It is impossible to punish banking through fines. Regulators must know this. When one reads of the scale of fines in the financial services industry, it is often hard to conceive of the amounts that the firms are paying. Even more so when one considers that
these payments happen every year, and sometimes several times a year.
Bruno Bettelheim, the controversial American psychologist, once said, “Punishment may make us obey the orders we are given, but at best it will only teach an obedience to authority, not a self-control which enhances our self-respect.”
The history of banking is not littered with obedience of authority, it is littered with people selling products that are misrepresented e.g. dot com stocks, payment protection insurance; mispriced e.g. anything tagged to LIBOR, sub-prime asset-backed securities;
or do not work e.g. several derivatives at mitigating risk, credit cards ‘helping’ to pay for things.
The past scandals and the ongoing scandals are met with punishments that have no apparent effect upon the likelihood of reoffending. I will not single out a bank – none are innocent – but a Bloomberg report back in August 2013 found that the six biggest
in the US had amassed legal bills of over US$100 billion since the beginning of the financial crisis, which as “equivalent to spending US$51 million a day, is enough to erase everything the banks earned for 2012.”
Read that back. Throwing away US$51 million a day would only wipe out the profit they made in just ONE of the last six years. They would still be ahead for the other five years. As industries go, that would beat many others. Miners have had it hard since China
started to pull back from imports. Airlines are not doing well. How would they also cover US$51 million a day on legal costs? Well the answer is they do, in a way.
Costs are always pushed to the investor or the customer. As the customer cannot avoid the firms involved in the big scandals they are the easy target. Investors can always push for the dismissal of a board member.

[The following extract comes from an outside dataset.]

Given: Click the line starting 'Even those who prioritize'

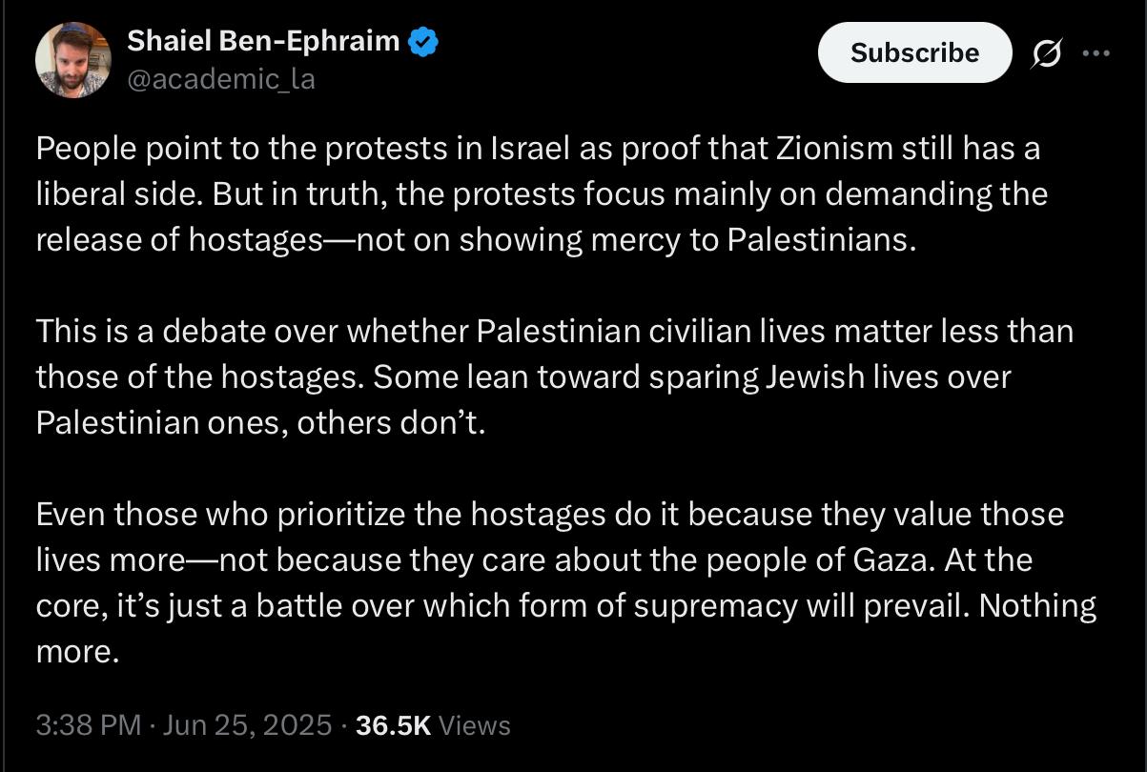Looking at the screenshot, I should pyautogui.click(x=550, y=514).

The big banks in the UK and Europe as well as the US have been stacking up the fines, and with more LIBOR settlements to hit the books across the west, and the possibility of paying fines for FX rigging for some big banks on the cards, legal fees are set to
go up further.
So why do regulators and governments fine banks, if it does not change behaviour? I would have to speculate that a) fines are seen as a good way for authorities to raise funds; b) they do not penalise future business from which a country’s economy might
benefit; and c) authorities are not that imaginative when it comes to punishment.